▶ Task instructions
Can you convert the listing, from its first line through the line holding "Looking at the" inclusive, into a Markdown table with columns "No." and "Text", skipping blank lines and leaving out the pictures?

Data for locating words and elements:
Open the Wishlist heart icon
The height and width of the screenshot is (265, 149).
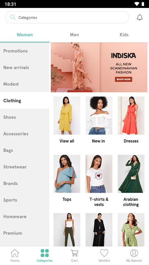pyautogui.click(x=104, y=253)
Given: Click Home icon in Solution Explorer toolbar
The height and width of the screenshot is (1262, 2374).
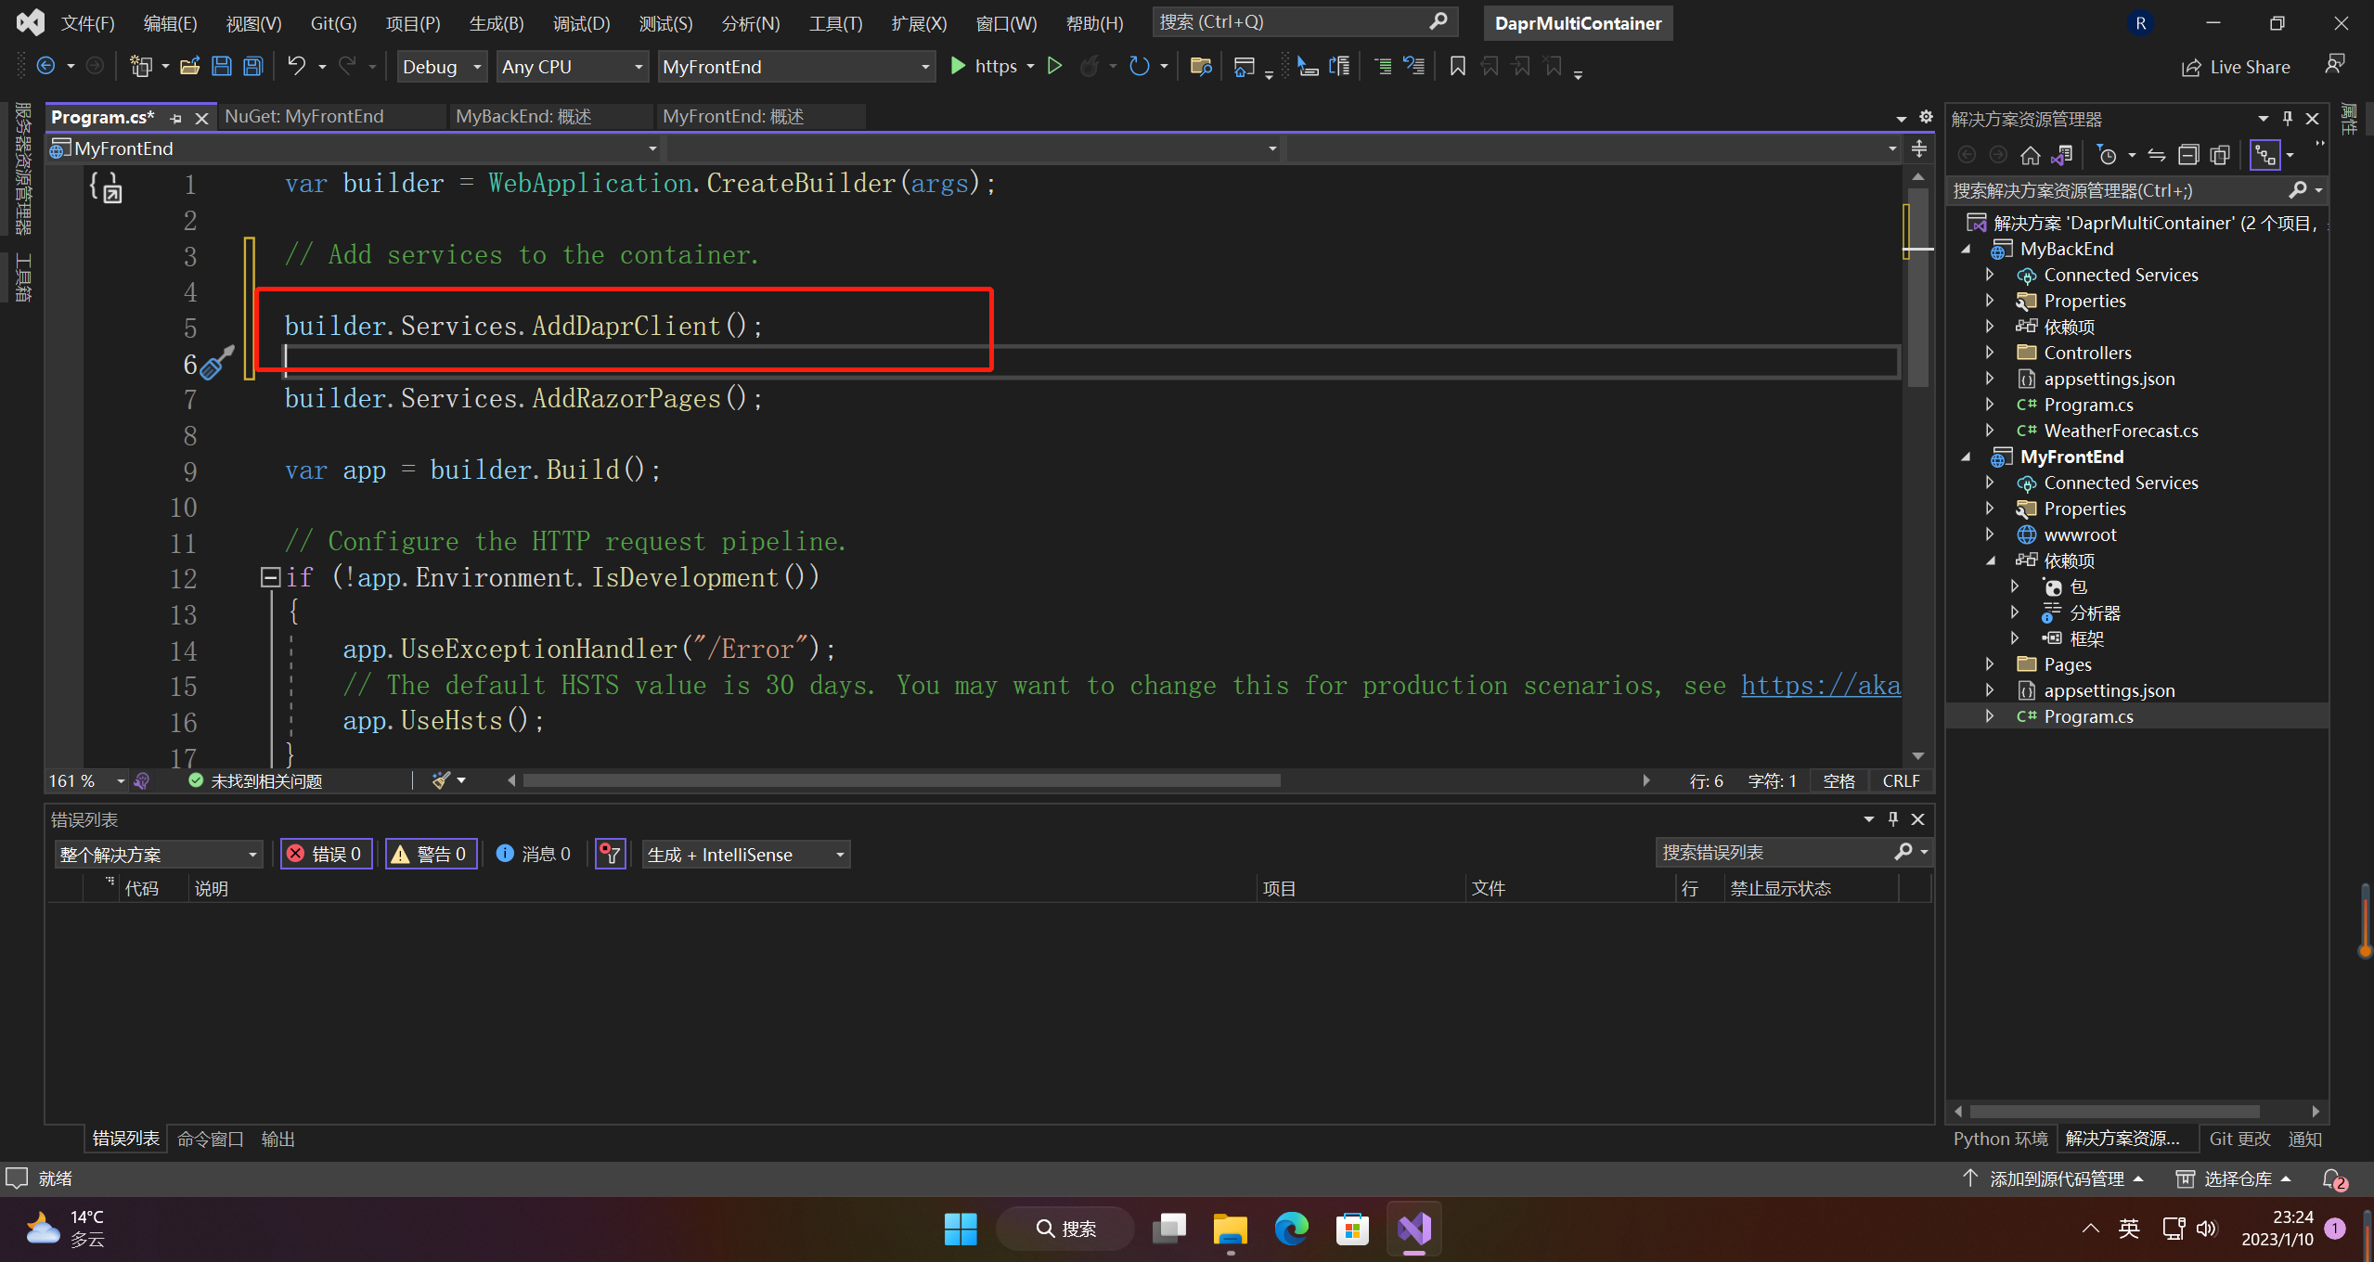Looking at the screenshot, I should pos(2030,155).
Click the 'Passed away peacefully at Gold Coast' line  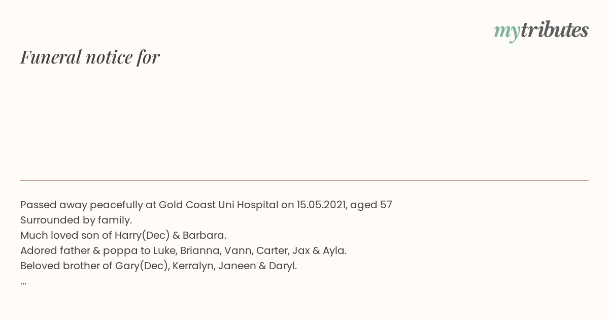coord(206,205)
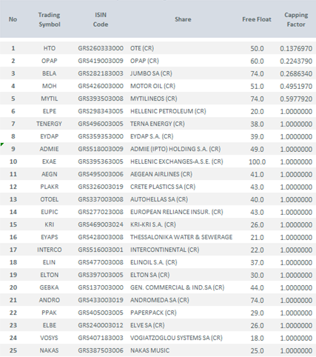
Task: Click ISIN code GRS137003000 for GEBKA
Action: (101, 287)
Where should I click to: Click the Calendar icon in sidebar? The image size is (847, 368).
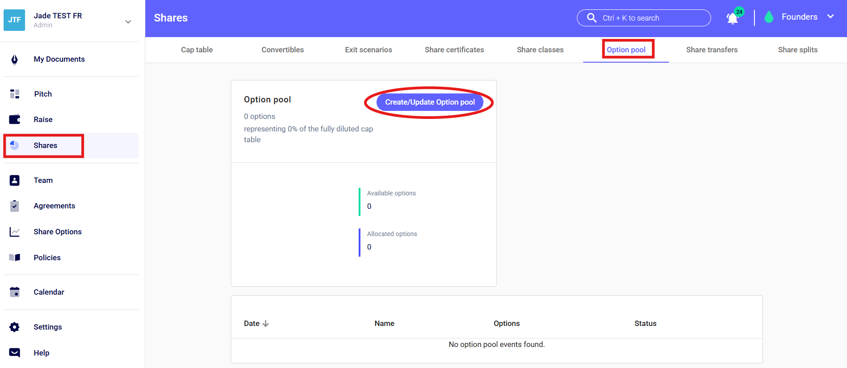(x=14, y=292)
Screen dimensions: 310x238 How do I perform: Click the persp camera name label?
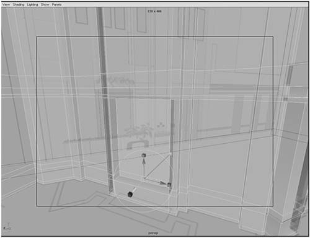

▶ Task answer
| No. | Text |
|---|---|
| 1 | Open the Wishlist heart icon |
| 2 | The height and width of the screenshot is (265, 149). |
| 3 | pyautogui.click(x=104, y=253) |
| 4 | Given: Click Home icon in Solution Explorer toolbar |
| 5 | The height and width of the screenshot is (1262, 2374). |
| 6 | Looking at the screenshot, I should pos(2030,155). |